For continuity of behavior from one session to another, therefore, the course generally has to put the data it might need into the “suspend_data” field, and then it can parse it when it loads. With the better LMSs, the course could ask for a listing of the objectives and interactions that were previously provided along with previous lesson status and score. The difficulty is if you have 20 questions in 4 tests within one SCO (unit). It is hard to retrieve this type of detail from most LMSs since they only support the “core” set. So, with WCB, we use the suspend_data field to store/retrieve previous scores that have been set by the course. Then, in terms of logic for certificate generation, the course has to take care of it.

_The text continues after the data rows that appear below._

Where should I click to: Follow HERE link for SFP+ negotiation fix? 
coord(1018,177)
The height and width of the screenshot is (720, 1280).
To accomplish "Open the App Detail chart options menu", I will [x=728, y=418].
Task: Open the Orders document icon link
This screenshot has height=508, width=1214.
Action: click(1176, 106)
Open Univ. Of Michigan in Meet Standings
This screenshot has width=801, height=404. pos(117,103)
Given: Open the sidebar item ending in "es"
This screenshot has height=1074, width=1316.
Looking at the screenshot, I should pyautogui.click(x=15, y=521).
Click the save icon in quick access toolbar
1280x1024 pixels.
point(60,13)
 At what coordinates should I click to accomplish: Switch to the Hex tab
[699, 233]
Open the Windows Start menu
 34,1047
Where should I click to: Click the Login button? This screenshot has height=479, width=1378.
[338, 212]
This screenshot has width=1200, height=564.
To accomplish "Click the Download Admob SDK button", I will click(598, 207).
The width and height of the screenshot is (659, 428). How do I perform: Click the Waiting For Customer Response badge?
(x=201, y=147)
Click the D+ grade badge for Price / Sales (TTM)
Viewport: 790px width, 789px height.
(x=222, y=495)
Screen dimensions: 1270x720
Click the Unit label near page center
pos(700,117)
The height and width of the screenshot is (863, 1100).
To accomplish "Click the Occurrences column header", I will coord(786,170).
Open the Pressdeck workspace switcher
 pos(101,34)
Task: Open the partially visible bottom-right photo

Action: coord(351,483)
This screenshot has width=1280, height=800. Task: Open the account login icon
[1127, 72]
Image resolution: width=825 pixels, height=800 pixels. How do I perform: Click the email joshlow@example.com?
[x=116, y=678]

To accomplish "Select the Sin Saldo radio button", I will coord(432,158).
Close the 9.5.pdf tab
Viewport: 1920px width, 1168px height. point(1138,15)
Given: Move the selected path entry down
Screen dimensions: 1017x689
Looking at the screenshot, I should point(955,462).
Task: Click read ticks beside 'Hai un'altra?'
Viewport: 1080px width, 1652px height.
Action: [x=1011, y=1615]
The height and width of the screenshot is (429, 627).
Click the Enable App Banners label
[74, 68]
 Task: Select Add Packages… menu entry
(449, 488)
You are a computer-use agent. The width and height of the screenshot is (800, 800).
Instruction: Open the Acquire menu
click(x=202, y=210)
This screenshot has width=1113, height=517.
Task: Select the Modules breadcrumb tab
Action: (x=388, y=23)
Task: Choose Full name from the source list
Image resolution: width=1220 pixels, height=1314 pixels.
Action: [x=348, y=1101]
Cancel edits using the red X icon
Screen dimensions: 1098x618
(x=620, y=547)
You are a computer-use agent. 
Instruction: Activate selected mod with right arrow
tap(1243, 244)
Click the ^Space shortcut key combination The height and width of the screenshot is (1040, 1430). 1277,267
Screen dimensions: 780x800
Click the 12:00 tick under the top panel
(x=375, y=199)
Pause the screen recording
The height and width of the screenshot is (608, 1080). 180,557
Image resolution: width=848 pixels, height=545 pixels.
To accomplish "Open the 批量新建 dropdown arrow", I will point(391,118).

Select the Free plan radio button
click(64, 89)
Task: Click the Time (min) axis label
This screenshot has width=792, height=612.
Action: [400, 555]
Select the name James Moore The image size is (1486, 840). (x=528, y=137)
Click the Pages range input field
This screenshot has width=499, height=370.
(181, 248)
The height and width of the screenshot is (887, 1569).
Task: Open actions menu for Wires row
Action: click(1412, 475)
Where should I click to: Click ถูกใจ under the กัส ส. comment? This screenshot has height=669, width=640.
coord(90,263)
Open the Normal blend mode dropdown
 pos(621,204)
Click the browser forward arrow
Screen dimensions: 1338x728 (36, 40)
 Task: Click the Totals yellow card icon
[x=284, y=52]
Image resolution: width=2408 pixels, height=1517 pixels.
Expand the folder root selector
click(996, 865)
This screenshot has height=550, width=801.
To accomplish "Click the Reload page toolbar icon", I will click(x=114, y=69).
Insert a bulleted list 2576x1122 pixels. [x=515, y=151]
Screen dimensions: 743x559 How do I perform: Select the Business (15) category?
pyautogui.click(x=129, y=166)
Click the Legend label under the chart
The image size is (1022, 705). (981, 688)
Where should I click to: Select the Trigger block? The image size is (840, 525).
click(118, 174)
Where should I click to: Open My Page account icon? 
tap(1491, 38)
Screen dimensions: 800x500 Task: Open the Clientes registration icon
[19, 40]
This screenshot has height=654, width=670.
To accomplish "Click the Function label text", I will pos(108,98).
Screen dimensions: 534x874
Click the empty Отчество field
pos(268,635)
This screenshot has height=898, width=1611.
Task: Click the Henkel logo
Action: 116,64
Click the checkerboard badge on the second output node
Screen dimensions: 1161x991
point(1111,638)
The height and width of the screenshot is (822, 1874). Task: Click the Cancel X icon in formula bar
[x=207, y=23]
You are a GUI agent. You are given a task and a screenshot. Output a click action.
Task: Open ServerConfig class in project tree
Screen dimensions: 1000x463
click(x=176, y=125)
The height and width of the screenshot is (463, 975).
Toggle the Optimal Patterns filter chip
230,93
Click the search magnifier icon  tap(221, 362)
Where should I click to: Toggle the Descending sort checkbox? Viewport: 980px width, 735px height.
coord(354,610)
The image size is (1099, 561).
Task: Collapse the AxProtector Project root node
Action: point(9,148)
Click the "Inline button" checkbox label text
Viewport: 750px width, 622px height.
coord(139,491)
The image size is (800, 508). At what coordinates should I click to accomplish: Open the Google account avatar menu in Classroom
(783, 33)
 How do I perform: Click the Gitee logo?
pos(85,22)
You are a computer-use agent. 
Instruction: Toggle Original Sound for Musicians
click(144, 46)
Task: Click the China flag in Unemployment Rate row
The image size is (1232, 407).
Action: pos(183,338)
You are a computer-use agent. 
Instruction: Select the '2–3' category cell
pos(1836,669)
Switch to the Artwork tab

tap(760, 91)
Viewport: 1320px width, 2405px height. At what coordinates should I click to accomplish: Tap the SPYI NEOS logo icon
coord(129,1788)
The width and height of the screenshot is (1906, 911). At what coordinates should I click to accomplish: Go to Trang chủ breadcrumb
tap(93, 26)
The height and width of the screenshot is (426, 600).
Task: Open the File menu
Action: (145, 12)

Because of the difficulties in retrieving data, there is a perception that a SCO should be designed to only have one question in it. That is why you will see many authoring tools that set up every test question, and usually every page of content to be a separate SCO. The golden rule with SCORM is that one SCO cannot send the user to another SCO, so this means that after each SCO (or “page” in most cases), the course has to exit from the LMS, and the LMS has to launch the next SCO. In some cases, this can take a noticeable time since the LMS has to retrieve the user’s previous data and package it so that it can be obtained by the SCO. In a good LMS, this may be a lot of data. So the end user suffers a delay between each SCO. If the SCO is designed as a chapter or an entire course, the delay will not be noticeable. However, if each page is a SCO, the course-taking experience could be painful.